Since CPL operates in eight states, and its parent Sonic Healthcare across half of the country, the partnership is opening doors for CriticalConnection to be a multi-state HIE, says Smitherman. Last year, CPL assisted in moving data exchange securely to the cloud, making it possible for CriticalConnection to deploy and manage the community health record from anywhere in the country.

In addition to Sonic, equity partners also include Austin Radiological Association, which is affiliated with 120 physicians and serves as the hosting partner of CriticalConnection.

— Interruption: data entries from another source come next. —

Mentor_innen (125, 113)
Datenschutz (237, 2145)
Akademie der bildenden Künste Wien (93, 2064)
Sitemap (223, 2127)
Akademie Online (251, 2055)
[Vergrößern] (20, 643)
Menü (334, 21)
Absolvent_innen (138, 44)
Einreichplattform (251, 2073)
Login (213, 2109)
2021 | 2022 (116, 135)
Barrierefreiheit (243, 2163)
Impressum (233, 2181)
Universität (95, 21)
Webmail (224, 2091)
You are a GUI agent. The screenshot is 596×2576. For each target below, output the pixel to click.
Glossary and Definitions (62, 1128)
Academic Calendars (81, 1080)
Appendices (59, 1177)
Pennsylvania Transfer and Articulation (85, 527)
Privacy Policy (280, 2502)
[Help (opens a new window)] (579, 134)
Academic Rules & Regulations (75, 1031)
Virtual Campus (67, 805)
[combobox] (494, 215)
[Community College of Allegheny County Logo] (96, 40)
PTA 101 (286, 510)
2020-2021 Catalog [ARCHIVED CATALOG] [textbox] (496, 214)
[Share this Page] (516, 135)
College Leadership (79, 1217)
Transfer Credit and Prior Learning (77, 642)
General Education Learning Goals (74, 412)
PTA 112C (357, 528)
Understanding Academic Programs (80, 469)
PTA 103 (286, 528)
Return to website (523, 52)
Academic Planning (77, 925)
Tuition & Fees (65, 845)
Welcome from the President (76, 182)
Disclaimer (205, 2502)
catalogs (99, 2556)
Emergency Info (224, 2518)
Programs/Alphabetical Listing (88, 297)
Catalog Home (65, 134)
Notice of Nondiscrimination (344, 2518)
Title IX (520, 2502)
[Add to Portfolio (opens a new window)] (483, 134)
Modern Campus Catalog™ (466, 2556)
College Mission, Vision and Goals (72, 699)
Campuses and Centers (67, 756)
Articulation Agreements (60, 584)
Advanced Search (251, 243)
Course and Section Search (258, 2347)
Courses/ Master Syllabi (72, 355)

The GPO revenue model could be replicated by other HIEs, provided they’re interested in running a GPO, says Smitherman, stressing “they are two totally separate businesses.” HIEs might seek grant funding to build a revenue-generating GPO, or partner with one of the large GPOs to financially buoy the exchange until the regional purchasing program is fully operational. CriticalConnection is also open to the idea of partnering with struggling HIEs, she adds, although they tend to view one another less as peers than competitors.

New Partners?

For physicians, the appeal of HIEs has always been having more of the information they need to tailor care to patients’ unique medical needs. CriticalConnection provides this linkage once they’ve opted into the purchasing program and registered patients via their practice management system. Primary care physicians are no longer getting one-off calls from referring specialists looking for a lab or imaging report, and multiple encounter notes can all be found in one place.

“All this rich data is just sitting in the database and mining it for the right reasons is very definitely doable,” says Smitherman. She is in preliminary discussions with a few accountable care organizations about possible opportunities around data analytics, as well as several health systems that may want to join the purchasing cooperative. With Amazon now nipping at their heels, she suspects other GPOs may also be interested in exploring a partnership to better align with community-based physicians.